Lyft's Q1 Forecast Disappoints, Shares Tumble

Lyft shares plummeted 12.5% in premarket trading on Wednesday following the company's cautious gross bookings forecast for Q1. The ride-hailing firm faces intense competition from Uber Technologies and has struggled with external factors such as wildfires and severe weather in key markets.

"Lyft's ability to maintain growth while improving profitability remains uncertain," noted Evercore ISI analysts. Several brokerages have lowered their Lyft price targets, with the median PT now at $18.

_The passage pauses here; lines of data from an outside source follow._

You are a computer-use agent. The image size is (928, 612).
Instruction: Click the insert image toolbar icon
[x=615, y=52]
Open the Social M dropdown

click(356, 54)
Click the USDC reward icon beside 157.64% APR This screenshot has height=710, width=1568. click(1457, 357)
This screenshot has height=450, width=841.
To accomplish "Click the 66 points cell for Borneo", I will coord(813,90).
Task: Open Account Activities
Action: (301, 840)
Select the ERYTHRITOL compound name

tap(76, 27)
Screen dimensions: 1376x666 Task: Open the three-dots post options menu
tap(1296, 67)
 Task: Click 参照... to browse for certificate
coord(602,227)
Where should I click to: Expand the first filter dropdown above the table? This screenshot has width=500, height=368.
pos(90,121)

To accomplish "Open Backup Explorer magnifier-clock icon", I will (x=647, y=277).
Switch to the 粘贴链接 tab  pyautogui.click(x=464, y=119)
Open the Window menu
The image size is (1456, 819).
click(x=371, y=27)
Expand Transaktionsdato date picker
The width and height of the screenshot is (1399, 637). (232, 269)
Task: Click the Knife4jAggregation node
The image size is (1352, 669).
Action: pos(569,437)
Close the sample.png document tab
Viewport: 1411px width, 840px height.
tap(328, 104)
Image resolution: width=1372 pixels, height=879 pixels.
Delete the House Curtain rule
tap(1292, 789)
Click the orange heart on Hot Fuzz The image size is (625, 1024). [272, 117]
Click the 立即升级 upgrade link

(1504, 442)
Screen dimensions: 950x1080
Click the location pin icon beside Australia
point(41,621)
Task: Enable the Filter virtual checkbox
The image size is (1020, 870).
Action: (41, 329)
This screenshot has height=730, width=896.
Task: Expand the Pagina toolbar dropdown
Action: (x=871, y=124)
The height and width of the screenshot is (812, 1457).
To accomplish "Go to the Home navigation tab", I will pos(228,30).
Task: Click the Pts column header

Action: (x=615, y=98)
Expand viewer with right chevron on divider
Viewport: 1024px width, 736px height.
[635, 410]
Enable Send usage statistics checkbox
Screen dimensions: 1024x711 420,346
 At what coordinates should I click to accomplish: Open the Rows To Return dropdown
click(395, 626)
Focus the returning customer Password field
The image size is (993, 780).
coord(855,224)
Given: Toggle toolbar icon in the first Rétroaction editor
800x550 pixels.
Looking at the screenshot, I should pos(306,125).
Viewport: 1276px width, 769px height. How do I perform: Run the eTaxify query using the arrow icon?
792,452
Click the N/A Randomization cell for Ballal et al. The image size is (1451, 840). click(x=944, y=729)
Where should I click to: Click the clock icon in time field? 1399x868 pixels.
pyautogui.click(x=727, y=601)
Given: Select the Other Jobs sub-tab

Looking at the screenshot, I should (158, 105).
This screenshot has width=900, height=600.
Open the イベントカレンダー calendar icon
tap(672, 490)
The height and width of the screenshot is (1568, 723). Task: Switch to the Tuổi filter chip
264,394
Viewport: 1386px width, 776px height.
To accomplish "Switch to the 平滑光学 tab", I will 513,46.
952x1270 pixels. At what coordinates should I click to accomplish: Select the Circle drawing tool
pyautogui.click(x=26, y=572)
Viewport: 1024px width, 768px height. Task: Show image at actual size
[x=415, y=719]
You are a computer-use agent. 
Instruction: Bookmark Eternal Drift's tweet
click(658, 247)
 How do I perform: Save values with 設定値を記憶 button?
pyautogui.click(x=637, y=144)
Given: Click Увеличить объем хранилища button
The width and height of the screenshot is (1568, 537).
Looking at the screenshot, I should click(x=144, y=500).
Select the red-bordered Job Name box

Morningstar analysts expressed concern about Lyft's weakening network effects, suggesting a negative feedback loop where declining demand reduces incentives for drivers to participate, leading to poorer app performance and user migration to competitors.

Lyft projected Q1 gross bookings between $4.05 billion and $4.20 billion, below analysts' expectations of $4.26 billion. Uber had also forecasted lower-than-anticipated bookings for the quarter.

Despite partnering with Marubeni to introduce self-driving robotaxis in Dallas in 2026, Lyft's shares have underperformed in the past year, dropping 13.94% in 2024. However, they have gained 11.55% so far in 2023.

Lyft's 12-month forward P/E ratio of 13.8 remains significantly lower than Uber's 30, indicating potential valuation upside for the former.